As usual it was hot and humid. Unlike my usual races I was not racing with the two other musketeers (Travis and Kristen) and I was shockingly not late to the race start! In fact, I got to the race start early to take some group photos...only to remember that I'm terrible at finding things and people and so I never got to the right place at the right time for the photos. ::shrug::

Race goals

My goal for this race was just to do better than what I ran last year. Last year I finished in 50:33 (10:10 pace), so I was aiming for sub-50:00 finish. But then, according to my mile time pace predictions per Fleet Feet's speed series group, I should be running 10Ks at 8:47 pace. Yeah, as you can imagine, 10:10 is vastly different than 8:47 so either something is up and the pace prediction is wildly optimistic or I'm clearly not pushing myself hard enough at races. (I'm betting it's some combination of the two.) I was discussing race goals with McCrae the night before and looking over my target paces, and McCrae said, "Why not run a 9:30 pace?"

"What? Are you crazy?" I asked him.

"No, why don't you push it and run a 9:30 or 9:40 pace?"

"Because my best 5 mile pace was 9:29 and that was in October 2015 at Bull City Race fest. There's no way I could run the same pace on a similar course in the middle of a hot and humid summer."

"Well, I still think you should push it," McCrae said and I probably rolled my eyes at him (sorry, love!)

Race start

Race start as usual was uphill and straight into a construction zone, which made it a bit tough to settle into a pace. There are no corrals at this 8K so you're supposed to self-organize, which means everyone (myself included) optimistically or foolishly believes they should be in the front half of the crowd. However, starting up a narrow city street on a hill and cutting into a twisty construction zone makes getting into a pace a challenge. There were plenty of people that I was weaving hard to get past and there were plenty of speedies for whom I was trying hard to get out of the way. All in all it makes for a tough first half mile, but I eventually fell into a good running rhythm.

Since I felt pretty good that morning, why not push the pace a little? "Just push the pace at the start of the race and see how you feel. If you can't maintain it then pull back," McCrae had encouraged me. I'm not sure if I was necessarily striving for that sort of pace, but when I was trying to weave through the chaos that was the first half mile I kept glancing down at my watch and seeing disheartening paces like 10:30 or so.
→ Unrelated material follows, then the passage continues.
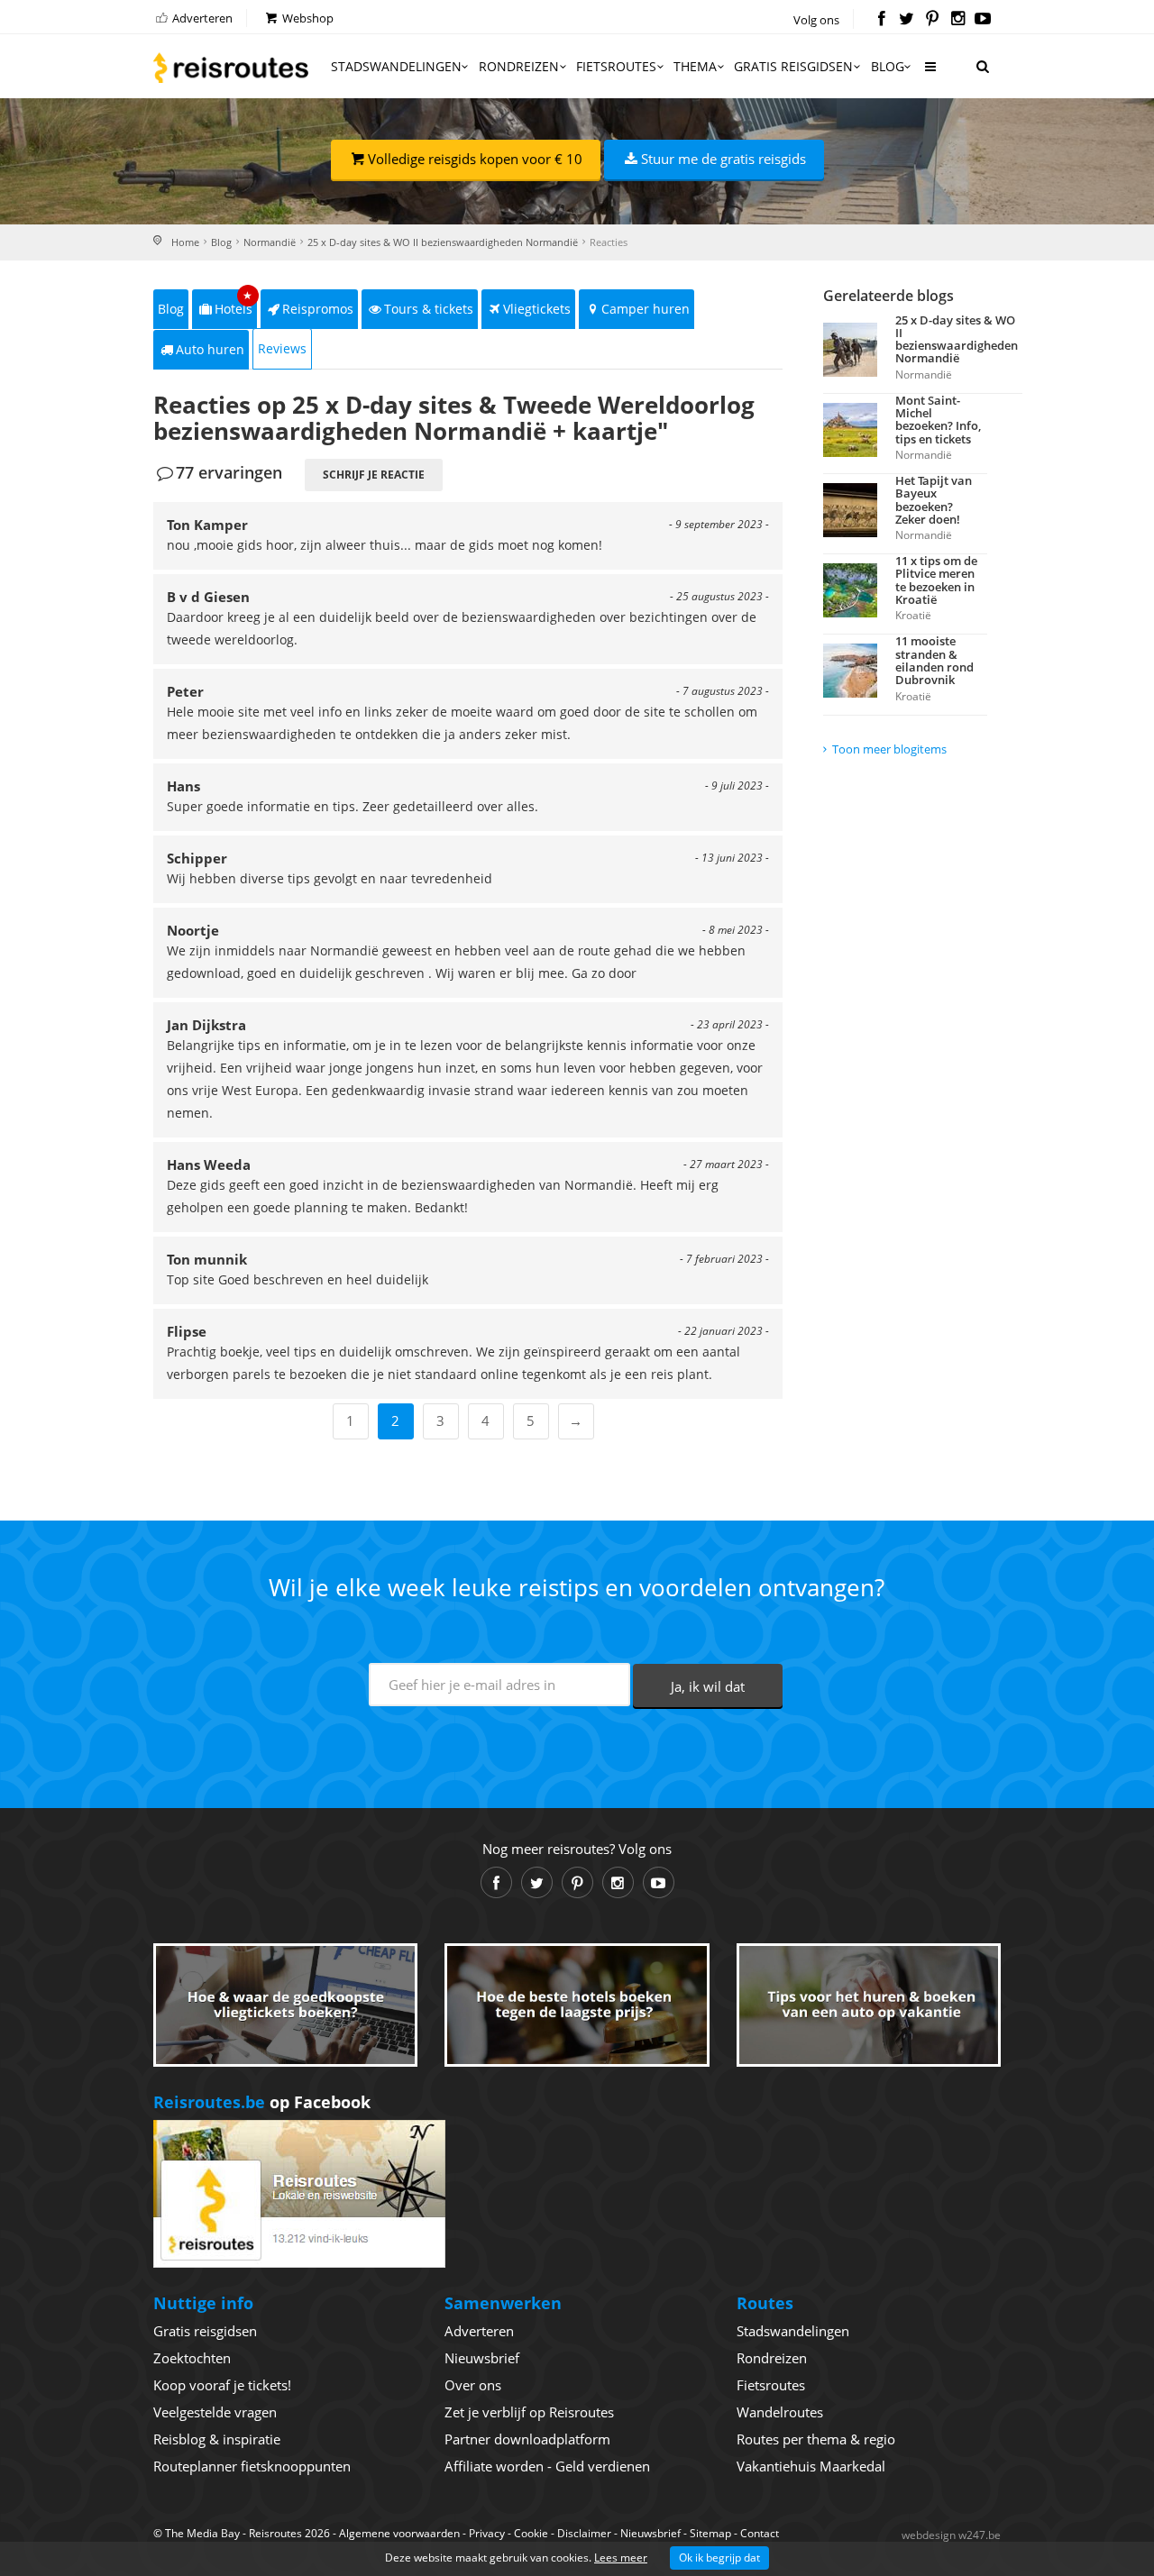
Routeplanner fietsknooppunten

Running of the Bulls 8K 2018 race medal

"Oh no! My sub-10:00 goal!" I lamented to myself, and kept pushing the pace a little more. And maybe it was the extra effort or maybe my GPS watch finally picked up a decent signal, but I paced that first mile at 9:14.

Whoa! 9:14?! What is this madness?! I was feeling good though so I kept it up, reeling it in just a bit for some of the hilly parts of Durham, and keeping a decent pace: 9:35 and then 9:44 miles.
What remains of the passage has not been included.